I should also mention that I'm not going to shy away from dropping huge SPOILERS here, for everything from The Woman Who Fell to Earth to the season finale The Battle of
Chris Chibnall isn't great with endings. Whittaker was suitably weird but her Doctor was toothless. The companions were good but Bradley Walsh was the stand out. Yaz had the same problems Nyssa had in the Davison era, Ryan and Graham had all the character arcs. Killing off Grace was mean. The season looked fantastic, especially the location shots. The series has dropped the fairy tale sitcom tone and is simultaneously more mature, more accessible and less complex. The writing was bland, the stakes were really small, and it didn't build to anything as there was no season-long story arc. History lesson pseudo-historicals were a nice change. Segun Akinola's synthy soundtrack was a nice change too. And they made a real effort to be progressive without having much to say beyond 'bad things are bad' and 'good people can make a difference'.
Right... now that I've covered what everyone else has already said I can get on with my own review full of insightful observations and fresh opinions!
Uh... hmm....
Okay, it turns out that trying to take something that everyone else has done a million times before you and do something original with it is actually pretty difficult. You can't reinvent the wheel, only put your own spin on it, and I think Chris Chibnall and friends have actually managed that here, in a way that's very respectful to what came before them. The trouble is that he's a writer that's good at writing scenes where mature adults deal with their issues in a believable way, and he's following on from a showrunner who liked to ramp up the emotion and make everything happening RIGHT NOW be the MOST IMPORTANT THING IN THE UNIVERSE, and a sitcom/mystery writer in love with the mythology of the series who constructed his plots with the skill of a comedian setting up a punchline. The series suddenly seems kind of muted, unimportant and obvious by comparison.
The funny thing is I actually liked every episode, this is not bad television by any means, but I almost always came away disappointed. The previous 10 series of Doctor Who by comparison were a rollercoaster ride for me; I never knew if an episode was going to be insultingly stupid or ingenious, hilarious or gut wrenching, or all of the above. I will never forgive them for the moon egg, forest fairies and sleep monsters. Oh, and the bloody electromagnetic ghost bullshit. But when those previous seasons hit their high points I was hooked and I gave a damn about was happening in a way that I couldn't about this run of episodes.
I watched something like 620 episodes of Doctor Who in 2018 (blame Twitch, it wasn't my idea!) and I came away from it very tired... but I also came away with a good idea of what it is about this dumb show that grabbed my attention 9 years ago and kept me watching: I like that sometimes, on a good day, it can be clever. In my head the series at its best is about smart solutions, witty dialogue, intelligent commentary, ingenious storytelling, and the Doctor running rings around people. Though I'll settle for some good quips and an ending where everything clicks into place, the big damn hero music comes on and the Doctor does something brilliant that I never saw coming to get a satisfying win. This season didn't exactly deliver on that.

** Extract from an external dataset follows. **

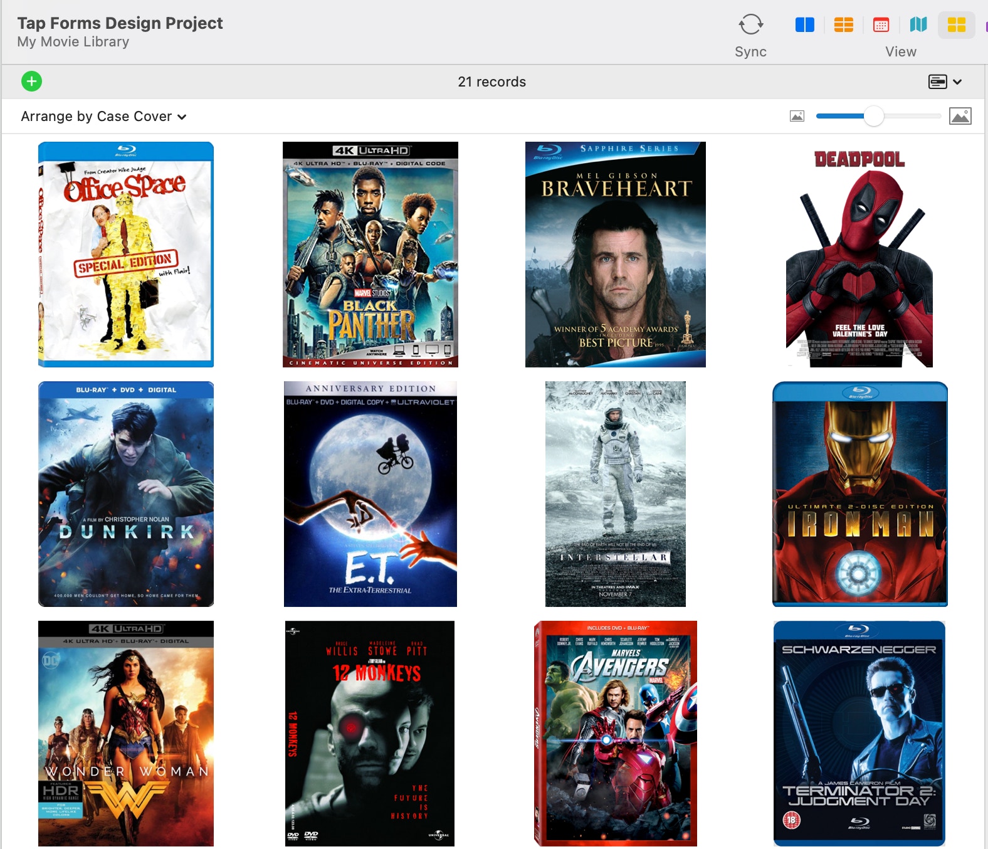Click the small thumbnail size icon

(797, 116)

What didn't help is that the Doctor was frequently facing dumb creatures that were just doing their thing or social problems she was helpless to do anything about. The best she could do against antagonists like Ilin, Jack Robertson and Manish was give them some cross words and a disapproving glare, and they all got away with it in the end! Stories were often left so unresolved I was left waiting for the villains to return in later episodes. Well, maybe not Manish.
Plus the season liked to set up compelling mysteries and intriguing situations and then head straight down all the least interesting paths on the way to the end credits. I love that the series has had its heart in the right place and it's been taking a stand against racism, greed, superstition, all of that. That's what I want from Doctor Who; it's what I want from sci-fi in general. But it didn't exactly get its teeth into the subjects it took on, and I was often left thinking 'Oh, that's really all you've got to say about that? You're just going to preach to younger viewers and the already converted?' I mean it's a fun family adventure series, not Star Trek, I don't need a heartfelt Captain Picard speech in every episode, but if you're going to make a point then backing it up or examining it a little often helps. There should be some substance and self-awareness there. Failing that, the series could at least be properly funny again next season. Because Legends of Tomorrow has been eating Doctor Who's lunch lately in a lot of respects and it's been doing it dressed as a clown.

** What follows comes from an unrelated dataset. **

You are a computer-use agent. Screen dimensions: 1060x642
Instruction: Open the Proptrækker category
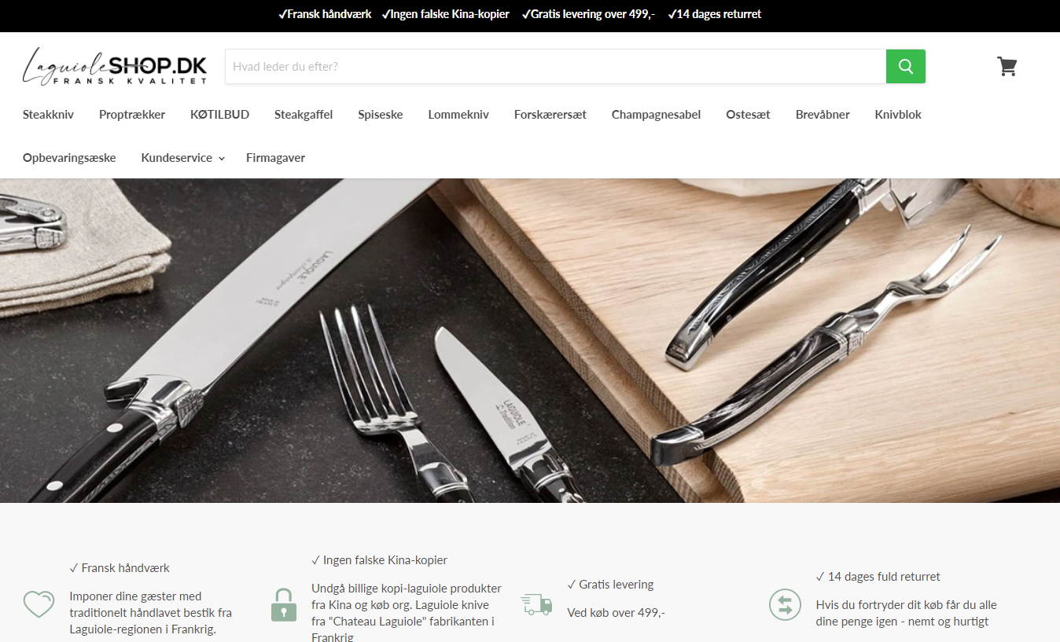[x=132, y=115]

Here's some more miscellaneous complaining for you while I'm on a roll:
THE BAD
They've redecorated the Tardis and I don't like it.

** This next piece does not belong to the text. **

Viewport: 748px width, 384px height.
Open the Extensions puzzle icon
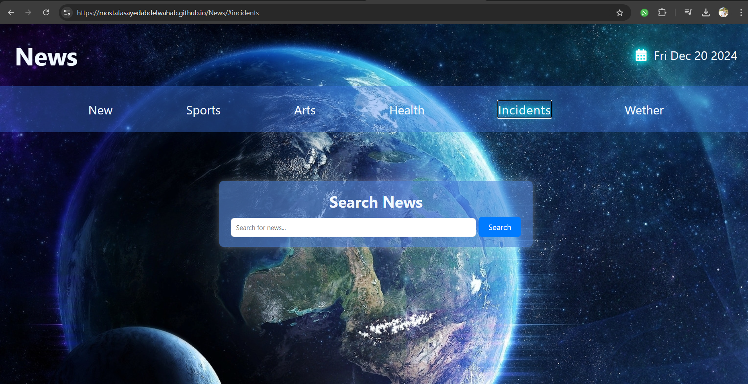click(662, 13)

I remember when photos of the Tardis console room first leaked people who worked on the series were really disappointed that some people were being introduced to it before the big reveal in The Ghost Monument where it had the proper photography and lighting. Personally I'm glad I was spoiled on it, because it gave me some time to come to terms with it first. Some people love the set, I think it's too basic and cramped after the fantastic Capaldi console room, I don't like the twitching crystal spider legs, the crystal time rotor or the tiny spinning crystal Tardis model, and I don't like that it looks like you could break that metal hexagon background if you accidentally lean on it. When you get shots like this where the actors are barely visible and you can only see half the console because of the big-ass glowing pillar in the way, I have to think that something's gone wrong at the design stage.
I also don't like how crowded it is, or more specifically how the writers have been handling the crowd. This season has continued the modern Doctor Who tradition of writing stories around the characters instead of just having the companions there to ask questions and say 'Look Doctor!' (though they still say that a lot I noticed), but sometimes it felt like the decision to add Yaz came after the scripts had started being written. There's three arcs running through the season: Graham and Ryan dealing with their grief, Ryan coming to forgive his dad for abandoning him and Graham and Ryan bonding as granddad and grandson, and none of them involved her. No grief for Yaz. She's the Doctor's best mate who's really competent and... oh hang on, Graham and Ryan are dealing with stuff right now so she's got to go stand in the background for a while and react to something. Plus the writers finally put a police officer in the police box and only seemed to remember when she used her training to comfort people and get their contact info. Somehow Graham being a former bus driver and Ryan working at a warehouse turned out to be far more relevant to the stories this season. Other shows handle large ensemble casts just fine, how does this one always struggle so much when there's four characters?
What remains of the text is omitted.